• **WHAT IS REQUIRED**
Begin at the top of the records below and print each line exactly until the line containing "Given: Click the comment box resize handle" has been printed; any pictures are to be left out.

(SUPPLIED RECORDS)

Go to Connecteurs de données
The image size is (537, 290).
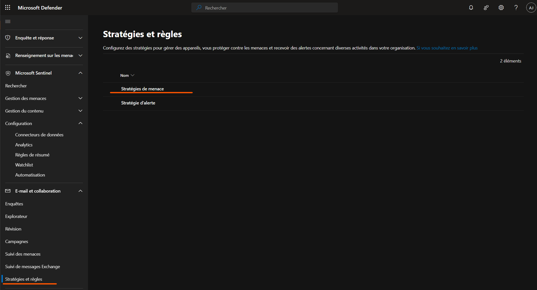point(39,135)
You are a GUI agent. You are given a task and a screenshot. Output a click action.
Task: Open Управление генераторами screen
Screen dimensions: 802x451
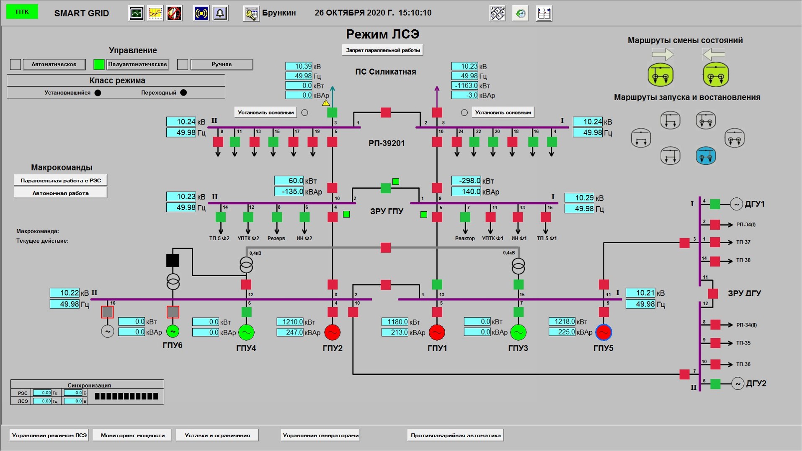320,435
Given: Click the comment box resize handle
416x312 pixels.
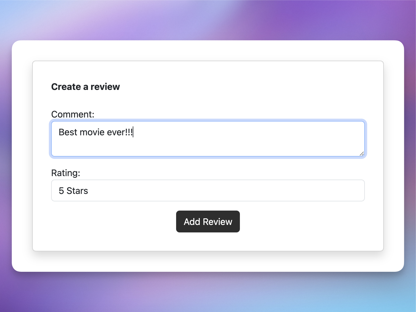Looking at the screenshot, I should [362, 154].
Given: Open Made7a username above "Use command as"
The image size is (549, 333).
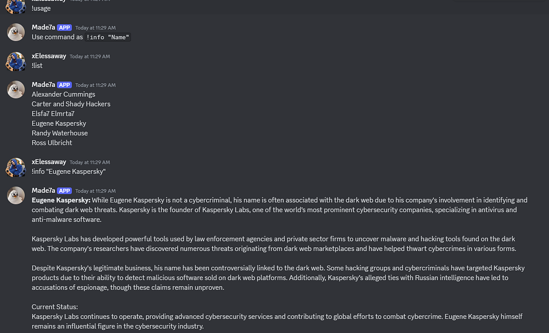Looking at the screenshot, I should point(43,27).
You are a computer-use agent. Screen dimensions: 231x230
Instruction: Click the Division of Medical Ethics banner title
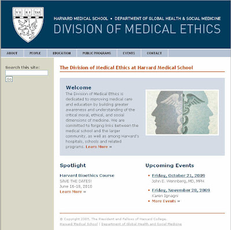pos(137,29)
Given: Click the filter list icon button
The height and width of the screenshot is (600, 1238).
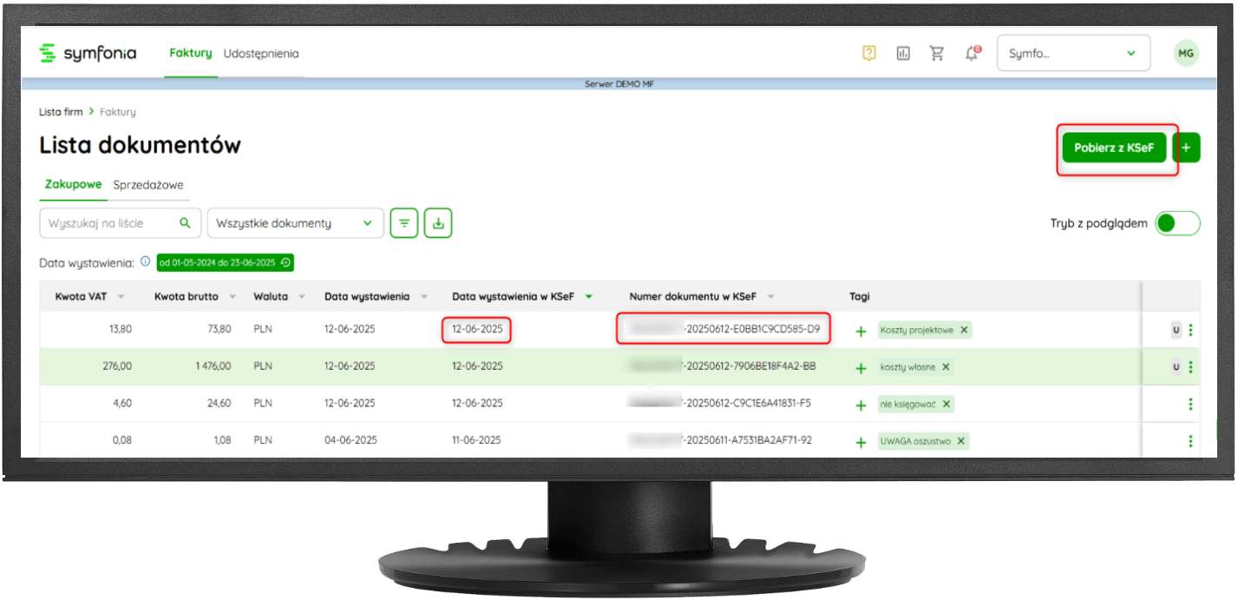Looking at the screenshot, I should (x=403, y=223).

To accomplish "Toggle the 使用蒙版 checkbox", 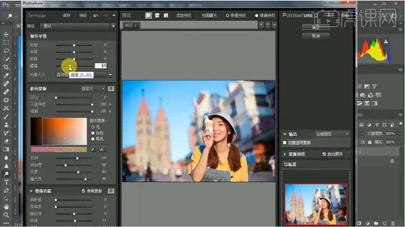I will pyautogui.click(x=83, y=191).
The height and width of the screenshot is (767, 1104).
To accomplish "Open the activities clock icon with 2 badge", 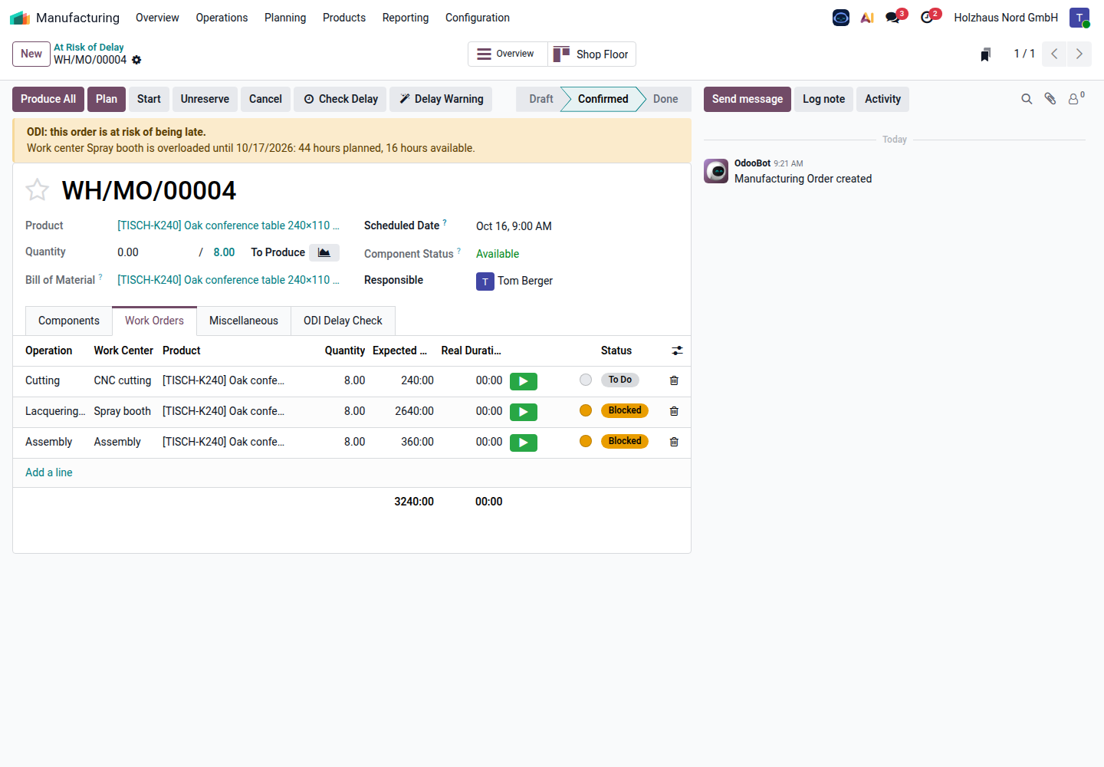I will (929, 17).
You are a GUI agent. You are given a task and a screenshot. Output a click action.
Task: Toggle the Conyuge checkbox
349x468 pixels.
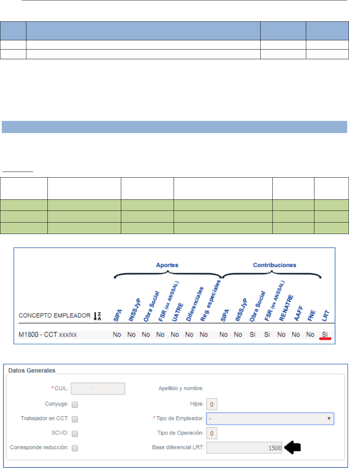tap(75, 404)
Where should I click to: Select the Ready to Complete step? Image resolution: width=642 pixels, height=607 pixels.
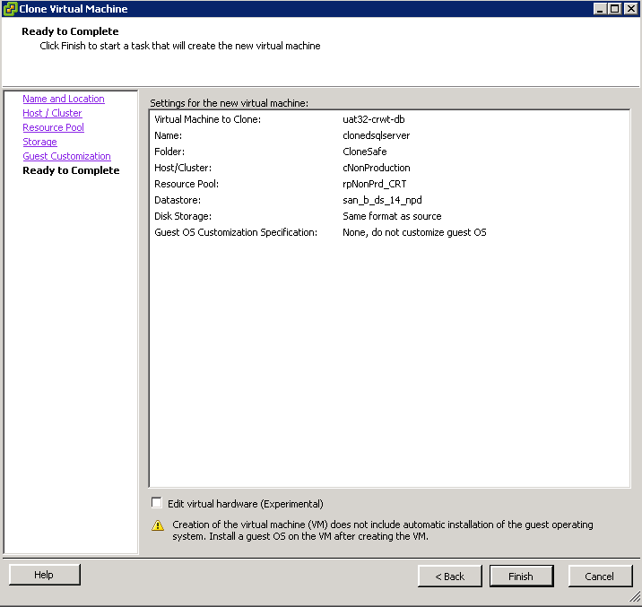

(End SUPPLIED RECORDS)

• **TASK SOLUTION**
Go to Connecteurs de données
The image size is (537, 290).
point(39,135)
You are a GUI agent. You are given a task and a screenshot. Output a click action.
Task: Open Управление генераторами screen
Screen dimensions: 802x451
320,435
Given: Click the comment box resize handle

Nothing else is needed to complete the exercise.